The Reflection Pond

The hardships that I encountered in the past will help me succeed in the future. — Philip Emeagwali 

Pretty much how I went through the last quarter of the year.

While I listen to a lot of the people around me lamenting this year, I’ve been silently rejoicing. Not that I’ve been particularly pleased with how this year went, but it wasn’t all bad. I went through the gamut of emotions throughout the year, wept when one of my personal heroes, Christopher Lee, died, laughed as two of my friends had an audacious wedding. Cursed when my cofounder went AWOL in the middle of a big project, just as I worried when he was under arrest by the Saudi government. I fretted over a lot of financial hard spots, cried myself to sleep with anxiety, and woke up with migraines more often than I care to acknowledge.

I learnt a lot about being human, owning and operating a company, and making hard choices. 

Every year brings trials, lessons, and wisdom. Every month that passed by in 2016 taught me to stay light on my toes, yet grounded in the here and now to keep things moving forward. It’s an uneasy truce between mind and body, needs and desires, emotions and rationality.

During parts of the year I would reach out, grab my phone, and start dialling my dad. Then, I would remember that he passed away in August 2015. The shock of the action would send me into a thoughtful spiral, one that often ended in irrational anger. After all, it’s been over a year. You’d think that by now I’d have reigned in old habits. Learning to deal with these “human” emotions during times when I was already stressed from running a company was trying. Especially when Dad was the one that I turned to when the shit was hitting the fan and I needed a cheerleader. He was always on my side, walked me through the options, and was a great listening ear without trying to influence what was ultimately my decision.

Dealing with decisions with no one to listen — but not influence — was hard. I haven’t started talking to myself yet, but I have picked up the habit of pacing with a giant mug of rosey while thinking. It’s a decent facsimile for now.

Running a company is trying. 

For every single thing you can find a complaint about, there are dozens of remedies for you to choose from.

Over the last year I’ve had to make a few flippant decisions, such as how often to send thank you cards out to our network, to more serious ones, like whether to focus on the academics and science or feelings and emotions. With each decision is a chance to define Insanitek, grow as a company and develop a stronger team. Each turn is a chance to hear dreams of those in our community and make those dreams inch closer to becoming true.

With each positive thing that could happen, there could be a lot of negative consequences. As the owner of the company, I have to be prepared to take extreme ownership, as Jocko Willink would say, for all the outcomes. Up until this point all the outcomes have been toward the good end of the scale. But not all decisions have played out yet.

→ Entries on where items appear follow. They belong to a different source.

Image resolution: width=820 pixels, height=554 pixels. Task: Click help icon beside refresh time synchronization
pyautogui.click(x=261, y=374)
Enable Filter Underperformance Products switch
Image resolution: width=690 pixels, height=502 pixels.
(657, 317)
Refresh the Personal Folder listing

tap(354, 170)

The hardest decisions have yet to really play out all the way. Without going into too many details, I needed control of everything Insanitek, that includes our website data, but our webmaster wasn’t responding and went off-line in all capacities. Frustrated, I found a work around that got control of our data… but shoved the AWOL member out of the system. When they come back, they will have to talk to me to get it.

I do not like situations like this one. It’s never a good feeling to use your authority to knock someone else down, but it’s pretty much understood that as Captain of Insanitek, I need to do what I need to do to keep it going afloat.

Challenges have helped me grow. Surviving hardships will make me succeed. 

To be honest, I’m not fazed by the parade of celebrity deaths, the election of Trump, or any of the other things that had social media up in outrage. Sure, I appreciated the contributions of each celebrity to the western culture’s art, but they don’t know me, and I don’t know them. I’d be far more impacted by the death of my neighbour than someone who could care less that I existed.

And of course Trump’s election will have an impact on Insanitek, which will have an impact on me. But, what those impacts are have yet to be seen, so I’m not going to bother to over-react. What I will do is watch the news and adjust directions as necessary. I will keep encouraging the love of science, teach and communicate the world of science to others, and strive to include the wide world of “normies” in on the geekery. Science communication will never be “unnecessary”, and if the Chicken Littles of the science community are right, then it is more necessary now than ever.

So, over the next year you’ll see things about policy, leadership (business ownership), and other things that are on my mind in education and science communication. If I can’t call my father and talk these things out, then I’ll talk to you about them and hear your words in the comments.